Effects of disorder on two strongly correlated coupled chains

TL;DR

This paper investigates how disorder affects phases in two coupled chains of strongly correlated fermions, revealing stability differences based on interaction types and implications for superconductivity and quantum wires.

Contribution

It provides a detailed analysis of disorder effects on coupled fermion chains, highlighting the stability of certain phases and the destruction of d-wave superconductivity by disorder.

Findings

Repulsive spinless fermions are strongly localized by disorder.

Attractive interactions in spinless fermions remain stable against disorder.
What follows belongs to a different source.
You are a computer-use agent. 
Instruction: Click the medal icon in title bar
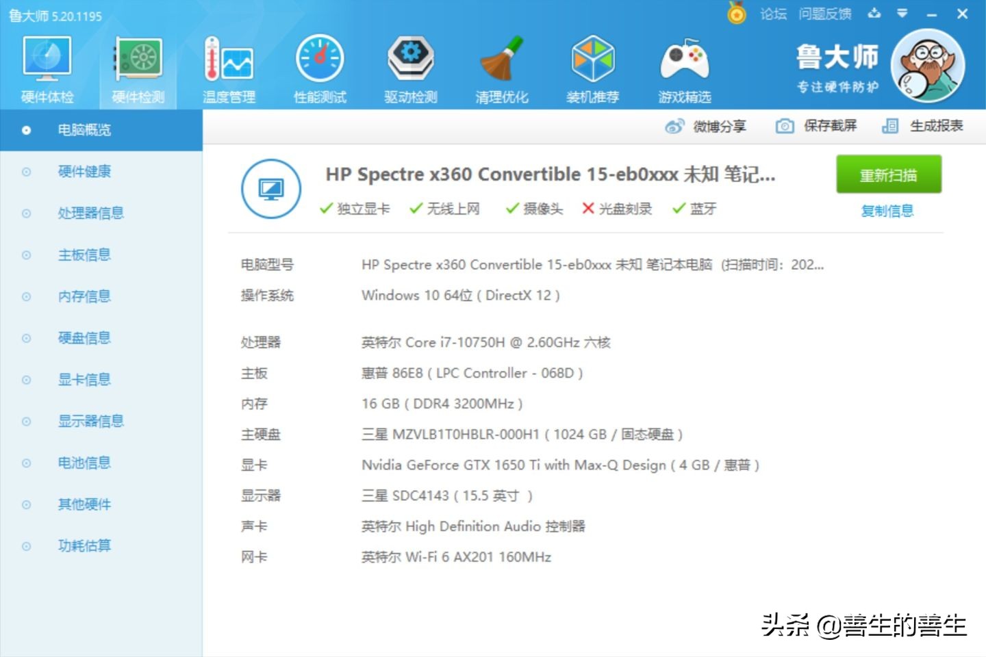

D-wave superconducting phase is destroyed by any disorder in fermions with spins.

Abstract

We study the effects of disorder on a system of two coupled chain of strongly correlated fermions (ladder system), using renormalization group. The stability of the phases of the pure system is investigated as a function of interactions both for fermions with spin and spinless fermions. For spinless fermions the repulsive side is strongly localized whereas the system with attractive interactions is stable with respect to disorder, at variance with the single chain case. For fermions with spins, the repulsive side is also localized, and in particular the d-wave superconducting phase found for the pure system is totally destroyed by an arbitrarily small amount of disorder. On the other hand the attractive side is again remarkably stable with respect to localization. We have also computed the charge stiffness, the localization length and the temperature dependence of the conductivity for the various phases. In the range of parameter where d-wave superconductivity would occur for the pure system the conductivity is found to decrease monotonically with temperature, even at high temperature, and we discuss this surprising result. For a model with one site repulsion and nearest neighbor attraction, the most stable phase is an orbital antiferromagnet . Although this phase has no divergent superconducting fluctuation it can have a divergent conductivity at low temperature. We argue based on our results that the superconductivity observed in some two chain compounds cannot be a simple stabilization of the d-wave phase found for a pure single ladder. Applications to quantum wires are discussed.